(TASK OBJECTIVE) Would you give back exactly the lines from the line with "Where should I" through the end of the entries below, both included, but none of the pictures?

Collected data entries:

____________

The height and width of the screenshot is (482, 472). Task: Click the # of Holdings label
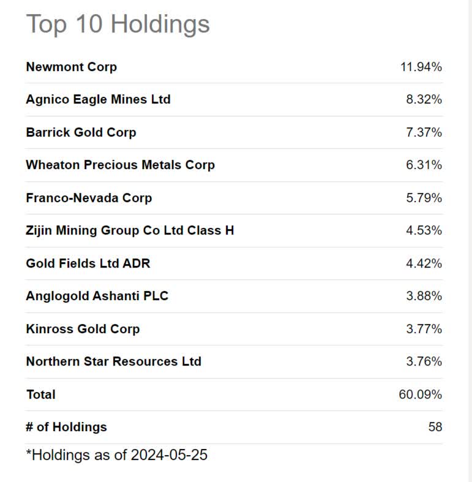pos(66,427)
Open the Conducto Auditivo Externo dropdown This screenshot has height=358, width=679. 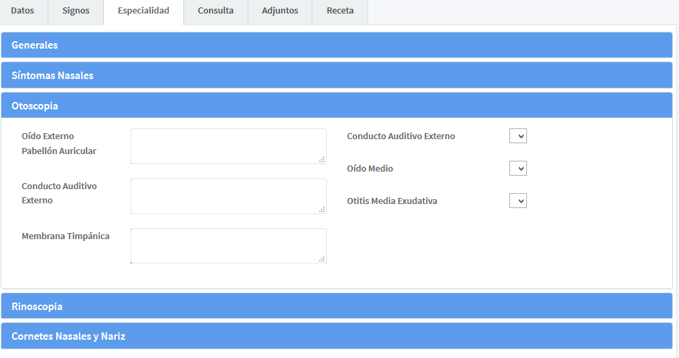(518, 136)
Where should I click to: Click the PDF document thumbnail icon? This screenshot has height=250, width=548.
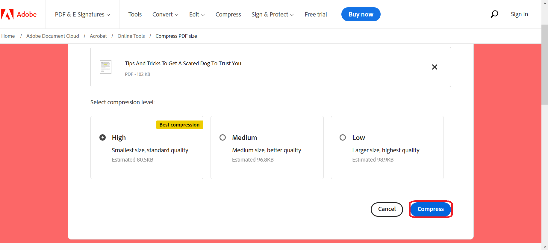(105, 67)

____________

(RESPONSE AREA)
Where should I click to: Click the PDF document thumbnail icon? This screenshot has height=250, width=548.
(105, 67)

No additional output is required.